Nigeria : Saisie de plus de 47.000 comprimés de captagon
L’Agence nationale de lutte contre le trafic de stupéfiants du Nigeria (NDLEA) a annoncé, le dimanche 30 août, la saisie de plus de 47.200 comprimés de captagon, une drogue synthétique puissante, destinée au nord du pays, une région touchée par des violences jihadistes depuis plus de 17 ans.
Selon le porte-parole de la NDLEA, Femi Babafemi, un suspect, Akinbile Kazeem Aikins, a été arrêté après avoir introduit ces pilules depuis le Ghana, ainsi que des millions d’opioïdes cachés dans des barres de savon. Après son arrestation, Akinbile a déclaré qu’il devait livrer cette cargaison dans le nord du pays, dont la valeur marchande est estimée à 1,5 milliard de nairas, soit environ 966.000 euros, selon l’Agence France-Presse.
En juillet dernier, la NDLEA avait intercepté plusieurs milliers de kilos de substances illicites en une semaine. Deux mois plus tôt, environ 2,4 tonnes de métamphétamines, évaluées à près de 480 milliards de nairas (plus de 300 millions d’euros), avaient été découvertes dans un laboratoire clandestin au Nigeria.
Le captagon, parfois désigné comme « la drogue du jihad », est souvent utilisé pour financer des activités extrémistes dans des zones de conflit. Le Nigeria est confronté à une insurrection jihadiste dans le nord-est depuis 2009, ainsi qu’à des violences perpétrées par des bandes armées dans le nord-ouest et le centre du pays.

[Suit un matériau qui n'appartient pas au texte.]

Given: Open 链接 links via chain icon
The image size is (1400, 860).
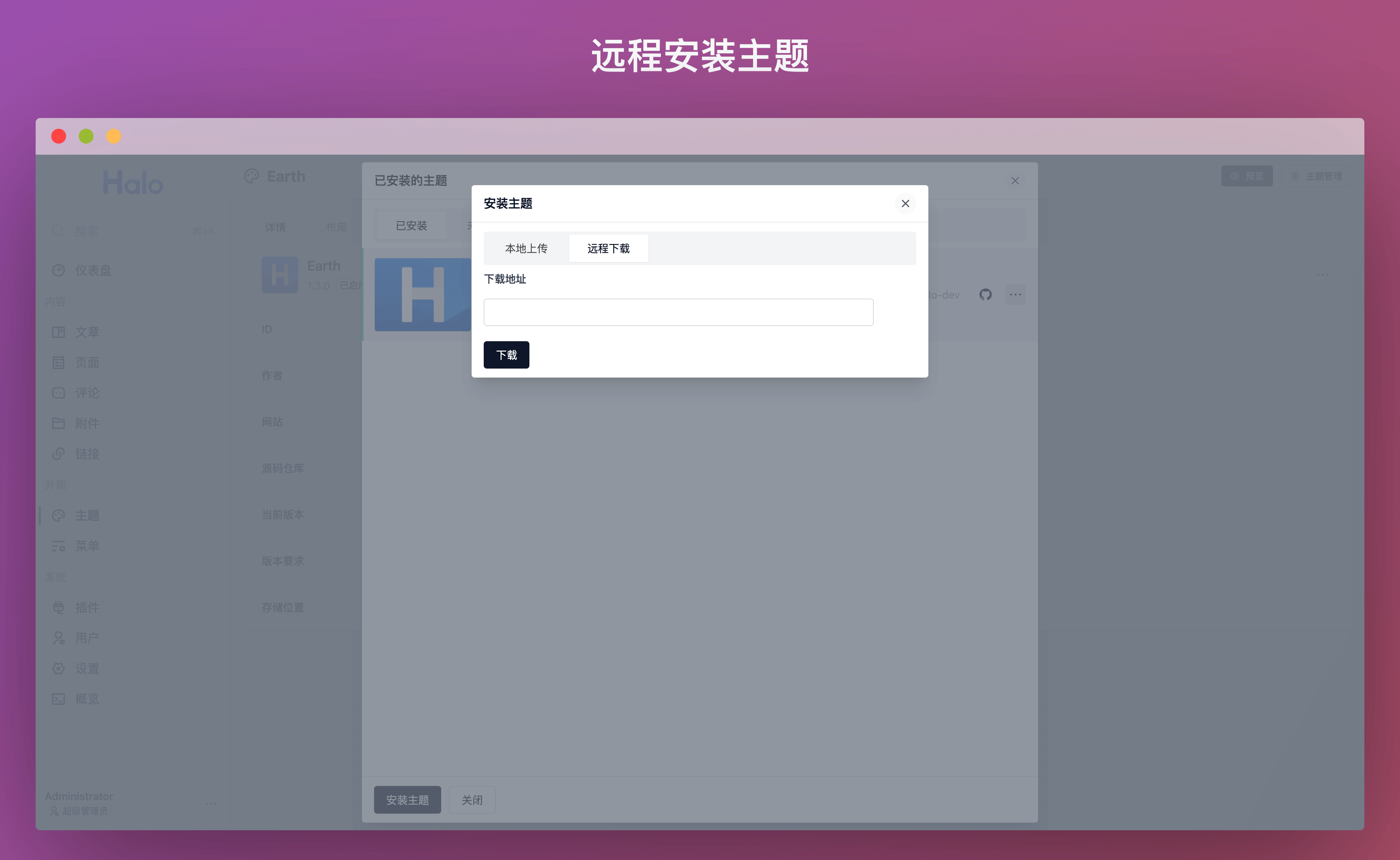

Un rapport du cabinet SBM Intelligence, publié le 26 août 2026, indique que près de 6 millions de dollars (un peu plus de 5 millions d’euros) de rançons ont été versés aux groupes armés entre juillet 2025 et juin 2026, un montant qui a triplé en un an. La branche historique de Boko Haram, le JAS, a été particulièrement bénéficiaire de ces paiements, notamment grâce à des kidnappings de masse.